U.S. stock futures were slightly higher after major U.S. markets fell by 4-5 percent overnight, but employment figures due later in the day could trigger further selling if the jobs picture disappoints.
Complicating matters was that Japan and Switzerland have intervened this week to weaken their currencies, which were considered the safest in the developed world. That has caused some safety-seeking investors to think twice about stashing money there when financial market volatility is spiking.
So far, retail investors were participating in the heavy selling but institutional equity investors in Asia were not completely liquidating their positions, instead continuing to cut riskier bets and protect their portfolios.

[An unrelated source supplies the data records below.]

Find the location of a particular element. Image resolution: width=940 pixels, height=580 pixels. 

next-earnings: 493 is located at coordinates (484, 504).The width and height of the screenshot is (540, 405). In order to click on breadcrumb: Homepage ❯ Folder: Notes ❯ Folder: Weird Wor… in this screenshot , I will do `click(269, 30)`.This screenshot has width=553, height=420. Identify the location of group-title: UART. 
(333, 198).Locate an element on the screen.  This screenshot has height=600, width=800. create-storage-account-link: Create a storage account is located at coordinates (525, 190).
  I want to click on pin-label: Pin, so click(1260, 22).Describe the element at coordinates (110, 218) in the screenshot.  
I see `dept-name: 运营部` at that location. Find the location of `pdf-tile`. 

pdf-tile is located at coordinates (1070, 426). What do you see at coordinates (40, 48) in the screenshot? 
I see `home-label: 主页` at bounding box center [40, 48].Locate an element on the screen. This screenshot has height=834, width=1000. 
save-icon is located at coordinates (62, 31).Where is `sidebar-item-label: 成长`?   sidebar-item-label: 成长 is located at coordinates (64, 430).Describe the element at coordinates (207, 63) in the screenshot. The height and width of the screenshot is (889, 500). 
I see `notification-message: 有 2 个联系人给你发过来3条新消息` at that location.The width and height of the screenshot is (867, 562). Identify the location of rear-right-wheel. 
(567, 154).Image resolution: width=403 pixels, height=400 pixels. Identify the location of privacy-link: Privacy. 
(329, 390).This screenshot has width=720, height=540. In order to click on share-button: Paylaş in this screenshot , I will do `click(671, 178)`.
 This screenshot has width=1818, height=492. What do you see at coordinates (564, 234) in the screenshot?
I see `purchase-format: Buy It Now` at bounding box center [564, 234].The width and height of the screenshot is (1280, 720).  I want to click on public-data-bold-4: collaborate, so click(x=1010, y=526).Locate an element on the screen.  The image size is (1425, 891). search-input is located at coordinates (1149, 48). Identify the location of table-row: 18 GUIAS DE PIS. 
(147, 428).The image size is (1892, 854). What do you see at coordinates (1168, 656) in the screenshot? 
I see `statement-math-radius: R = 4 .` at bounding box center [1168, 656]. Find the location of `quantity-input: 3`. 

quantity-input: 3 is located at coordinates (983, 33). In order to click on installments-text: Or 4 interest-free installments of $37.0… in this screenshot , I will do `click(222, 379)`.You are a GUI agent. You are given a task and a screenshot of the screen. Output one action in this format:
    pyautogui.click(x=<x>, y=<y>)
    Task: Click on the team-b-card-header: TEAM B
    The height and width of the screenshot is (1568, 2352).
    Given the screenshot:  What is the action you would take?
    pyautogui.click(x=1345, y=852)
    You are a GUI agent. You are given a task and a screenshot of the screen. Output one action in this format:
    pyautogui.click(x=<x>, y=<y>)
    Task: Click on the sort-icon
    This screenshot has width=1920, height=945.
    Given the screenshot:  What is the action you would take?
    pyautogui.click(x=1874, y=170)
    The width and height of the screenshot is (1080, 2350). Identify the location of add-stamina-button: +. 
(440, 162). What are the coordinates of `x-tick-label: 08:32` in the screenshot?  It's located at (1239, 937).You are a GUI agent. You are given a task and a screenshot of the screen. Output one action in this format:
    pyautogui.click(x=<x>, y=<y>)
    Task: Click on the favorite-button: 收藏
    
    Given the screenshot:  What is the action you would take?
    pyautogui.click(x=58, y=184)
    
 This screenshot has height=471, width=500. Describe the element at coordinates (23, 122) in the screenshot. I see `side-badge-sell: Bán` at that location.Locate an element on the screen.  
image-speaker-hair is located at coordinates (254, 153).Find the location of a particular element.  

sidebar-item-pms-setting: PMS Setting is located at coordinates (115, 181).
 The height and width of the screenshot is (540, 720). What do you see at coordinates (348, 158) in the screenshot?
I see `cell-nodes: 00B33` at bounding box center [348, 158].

"What you're seeing is a shakeout of all the money that was put to work in the hope that 2011 turns out like last year, where you saw a nice bounce around the same time," said a Hong Kong-based multi-strategy hedge fund manager.
"That could still happen but with the losses that people have already taken this year, looks like no wants to take the risk. It's about preserving capital now."
Japan's Nikkei share average fell 3.4 percent to the lowest since the week following the country's massive earthquake and tsunami in March.
The benchmark MSCI index of Asia Pacific stocks outside Japan was down 3.8 percent , with investors selling across the sectors, whether they are defensive or cyclical. The index is on course for the biggest weekly drop since May 2010, when the European debt crisis was flaring up.
"Clearly, it's just a knee-jerk reaction to what's going on," said Michael Heffernan, senior client advisor with Austock Group in Australia. "We're going down simply on the fear that Italy can't pay its debts."